# Manifolds: A definition of the Gradient an Algebraic Tangent vector over charts, how to show equivalence?

Let X be an n-dimensional differentiable manifold and $p \in X$ . Let $(U, h, V )$ for X around p with coordinates $(x_1 , . . . , x_n )$ in V , and let $v_i , i = 1, . . . , n$ , be the basis of $T_{p}^{alg}X$ associated to this chart.

Let $f : X \rightarrow R$ be a differentiable function. One could try to define the gradient $\bigtriangledown f(p) \in T_{p}^{alg}X$ as:

$$\bigtriangledown f(p) \equiv \displaystyle\sum\limits_{i=1}^n \frac{\partial(f \circ h^{-1})}{\partial x_{i}}(h(p)\cdot v_{i})$$

The question is: Is this a good definition, i.e. independent of the chosen chart?

Now it seems like it should be, as charts are one-to-one. I however have found the question posed in a different problem set which says to show that this is not a good definition. I don't see why.

If I did something such as define $$\bigtriangledown g(p) \equiv \displaystyle\sum\limits_{i=1}^n \frac{\partial(g \circ h'^{-1})}{\partial x_{i}}(h'(p)\cdot v_{i})$$ Where I am looking at the chart $(W, h', Z)$ and both charts $h,h'$ map to $\mathbb{R^n}$ hence they map to eachother.

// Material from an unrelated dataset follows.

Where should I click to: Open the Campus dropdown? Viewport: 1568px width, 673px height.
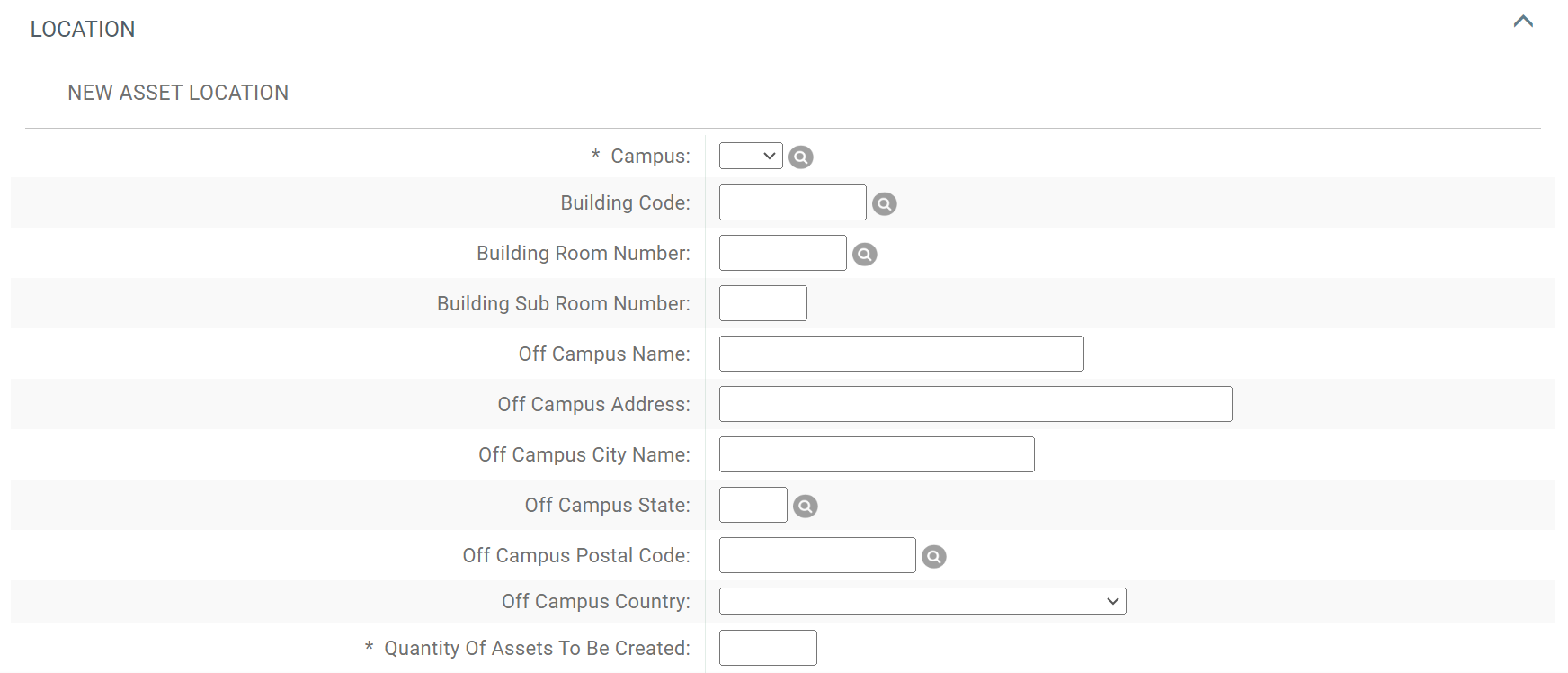pos(751,156)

Thus somehow I can take $h'$ and turn it in to some function of $h$. This would be one way to show that the gradient is independent of the chart. I have no idea how to show this though. I have a posted question about the algebraic tangent spaces here:

Algebraic Tangent Space and Vector - an intuitive understanding?

Thus can see a definition of the $\bigtriangledown f(p) \in T_{p}^{alg}X$.